Dieu veut nous utiliser aussi, comme cette petite fille

            Amis croyants, nous estimons peut-être avoir peu de chose à mettre au service de Celui qui nous a pourtant si richement bénis ! Nous avons le désir de Le servir mais nous nous sentons limités. Nous devons alors réaliser que si le Seigneur nous confie un service, Il pourvoira au moment voulu à tous nos besoins selon les immenses richesses de sa grâce. Dieu avait appelé Moïse à regagner l’Égypte après 40 années passées au désert. Il voulait délivrer son peuple Israël par son moyen. Or son serviteur ressent, après les 40 ans au désert, une incapacité totale (Ex. 4 : 10-13). Chose utilement apprise, il n’a plus confiance en lui-même ; cependant, il n’a pas encore pleinement confiance en Dieu ! Il ne réalise pas l’étendue des ressources qui sont à sa disposition. L’apôtre Paul, plus avancé, peut dire : « Je suis crucifié avec Christ : et je ne vis plus, moi, mais Christ vit en moi » (Gal. 2 : 20). Christ est devenu le seul Objet de son cœur et Celui qui dirige toutes choses en lui. Il peut désormais se servir, comme Il le veut, de cet « instrument » qu’Il s’est choisi (Act. 9 : 15-16).

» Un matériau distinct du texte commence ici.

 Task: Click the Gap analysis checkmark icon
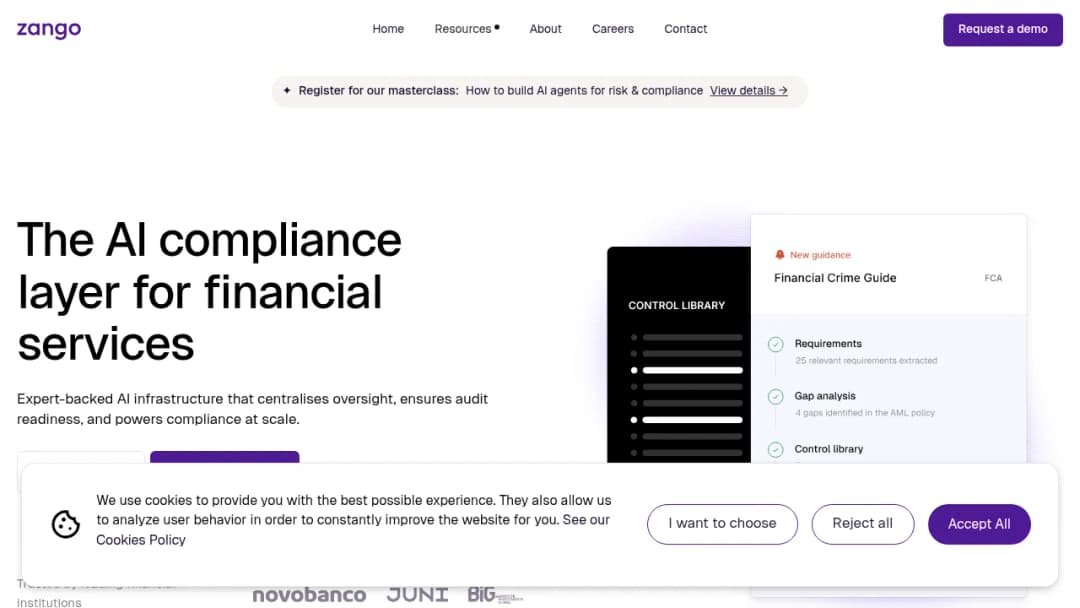pos(776,397)
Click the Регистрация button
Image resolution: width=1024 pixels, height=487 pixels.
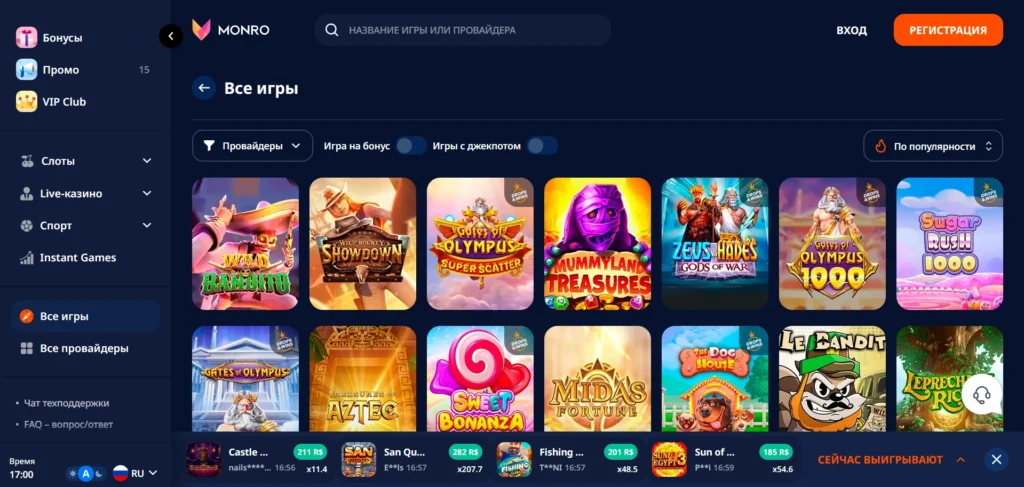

D’autres exemples dans la Bible

          On peut discerner chez d’autres croyants, dans l’Ancien ou le Nouveau Testament, la même préparation de cœur. Elle les conduit, dans la dépendance du Seigneur, à « pratiquer les choses qui sont agréables devant Lui » (1 Jean 3 : 22).
            Citons quelques exemples encore :
                  - Jaël (Jug. 5 : 24-26)
                  - Ruth, la Moabite (Ruth 1 : 16-17)
                  - la femme sage de la ville d’Abel (2 Sam. 20 : 16-22).
                  - Ananias préparé dans le secret pour rencontrer Saul de Tarse (Act. 9 : 10-17)
                  - le neveu de Paul, intervenant auprès du commandant (Act. 23 : 16-24).

            Dieu permet que des croyants soient placés dans une situation donnée où ils peuvent saisir l’occasion de servir sans bruit le Seigneur ou les siens - « servir et passer son chemin », comme aimait à le dire un de nos frères autrefois.
            Que Dieu nous accorde la grâce, même sans capacités particulières, de servir en simplicité le Seigneur là où Il nous place, avec les ressources qu’Il donne à chaque instant, dans les circonstances où Il désire que chacun agisse pour sa gloire.

Forme à ton service des cœurs plus joyeux,
Prompts au sacrifice, toujours sous tes yeux ;
Qui chantent, qui tremblent, remplis de ferveur
Des cœurs qui ressemblent au tien, cher Sauveur.